Reproduce a case where the Application Load Balancer returns 502 or 504 because the backend instances respond incorrectly or too slowly to complete the request.

Lab Metadata

Attribute Value
Difficulty Intermediate
Duration 40 minutes
Tier Load-balanced web server environment
Failure Mode ALB returns 502 or 504 while instances are reachable
Skills Practiced ALB access log analysis, target health inspection, timeout correlation, backend log review

1) Background

1.1 Why this lab exists

Load balancer 5xx errors are frequently misread as immediate instance crashes. This lab teaches how to prove whether the ALB is failing because backend responses are malformed, reset, or too slow.

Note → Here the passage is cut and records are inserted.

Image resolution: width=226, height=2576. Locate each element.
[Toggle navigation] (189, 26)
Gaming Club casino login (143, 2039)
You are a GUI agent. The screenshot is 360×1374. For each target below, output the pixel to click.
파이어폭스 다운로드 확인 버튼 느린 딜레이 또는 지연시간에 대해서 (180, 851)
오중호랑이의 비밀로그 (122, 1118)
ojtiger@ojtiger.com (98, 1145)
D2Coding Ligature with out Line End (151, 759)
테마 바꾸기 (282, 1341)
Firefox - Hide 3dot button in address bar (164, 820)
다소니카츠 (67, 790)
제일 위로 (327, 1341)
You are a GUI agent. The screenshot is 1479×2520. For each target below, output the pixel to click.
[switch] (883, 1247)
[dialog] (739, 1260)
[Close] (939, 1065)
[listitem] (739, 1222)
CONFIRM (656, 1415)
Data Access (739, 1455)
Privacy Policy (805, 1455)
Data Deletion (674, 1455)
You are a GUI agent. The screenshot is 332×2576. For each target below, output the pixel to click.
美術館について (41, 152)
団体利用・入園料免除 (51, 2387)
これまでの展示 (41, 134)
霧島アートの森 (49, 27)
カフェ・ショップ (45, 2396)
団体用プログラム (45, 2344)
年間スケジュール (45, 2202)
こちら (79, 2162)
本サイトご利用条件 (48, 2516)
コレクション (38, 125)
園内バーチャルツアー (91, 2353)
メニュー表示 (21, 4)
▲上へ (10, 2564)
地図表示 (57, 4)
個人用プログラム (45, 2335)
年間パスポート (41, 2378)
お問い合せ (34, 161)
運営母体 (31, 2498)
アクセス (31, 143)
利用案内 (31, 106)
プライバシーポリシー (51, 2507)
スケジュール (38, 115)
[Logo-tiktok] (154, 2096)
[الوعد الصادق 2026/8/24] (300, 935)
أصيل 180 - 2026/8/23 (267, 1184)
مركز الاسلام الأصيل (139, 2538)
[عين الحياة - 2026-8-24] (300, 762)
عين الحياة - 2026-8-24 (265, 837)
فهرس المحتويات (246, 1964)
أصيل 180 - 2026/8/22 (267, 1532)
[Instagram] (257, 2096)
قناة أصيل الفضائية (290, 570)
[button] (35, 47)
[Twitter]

1.2 Platform behavior model

The ALB sits between clients and EB instances. If targets close connections, return invalid responses, or exceed timeout expectations, the ALB can emit 502 or 504 even when instances still appear online.

1.3 Diagram (Mermaid)

flowchart LR
    A[Client] --> B[ALB]
    B --> C[EB instance]
    C -->|slow or bad response| B
    B --> D[502 or 504 to client]
    D --> E[EB health warning or degraded]

2) Hypothesis

2.1 Original hypothesis

The ALB returns 5xx because the backend application response behavior is invalid or too slow for successful proxying.

2.2 Causal chain

Request forwarded to target -> target times out, resets, or returns bad upstream response -> ALB emits 502 or 504 -> user sees edge-side failure.

2.3 Proof criteria

  • ALB access logs or metrics show HTTPCode_ELB_5XX_Count rise.
  • Target health or app logs reveal the backend cause.
  • Reproducing the request directly against the instance shows the same slow or broken behavior.

2.4 Disproof criteria

  • Backend responses are normal and the issue instead comes from listener, certificate, or client routing configuration.

3) Runbook

  1. Deploy the baseline version and confirm successful requests.
eb deploy "$ENV_NAME" --staged
curl --silent --show-error --location "$BASE_URL/"
  1. Trigger the broken backend behavior.
bash "trigger.sh"
  1. Review ALB and EB health evidence.
aws cloudwatch get-metric-statistics \
    --namespace AWS/ApplicationELB \
    --metric-name HTTPCode_ELB_5XX_Count \
    --dimensions Name=LoadBalancer,Value="$LOAD_BALANCER_DIMENSION" \
    --statistics Sum \
    --start-time 2026-04-07T05:00:00Z \
    --end-time 2026-04-07T05:20:00Z \
    --period 60

aws elbv2 describe-target-health --target-group-arn "$TARGET_GROUP_ARN"
  1. Collect backend logs.
eb logs --environment-name "$ENV_NAME" --all
sudo less /var/log/nginx/error.log
sudo less /var/log/web.stdout.log
  1. Query ALB or nginx logs with Logs Insights if enabled.
aws logs start-query \
    --log-group-name "/aws/elasticbeanstalk/$ENV_NAME/var/log/nginx/access.log" \
    --start-time 1712484000 \
    --end-time 1712486400 \
    --query-string 'fields @timestamp, @message | filter @message like / 502 / or @message like / 504 / | sort @timestamp desc | limit 20'

4) Experiment Log

Time (UTC) Observation Evidence
16:00 Baseline requests succeed curl output
16:05 Broken route or timeout behavior triggered trigger.sh output
16:09 ALB 5xx count rises CloudWatch metric
16:11 Backend logs show timeout or upstream failure signature nginx or app logs
16:14 Fixing backend restores successful responses retest output

Expected Evidence

Before Trigger (Baseline)

  • ALB 5xx count is zero or near zero.
  • Target health is healthy.

During Incident

  • 502 or 504 responses appear at the ALB.
  • Backend logs show matching timeouts or malformed responses.
  • EB health may move to Warning or Degraded.

After Recovery

  • ALB 5xx metric falls back to baseline.
  • Direct and ALB-routed requests both succeed.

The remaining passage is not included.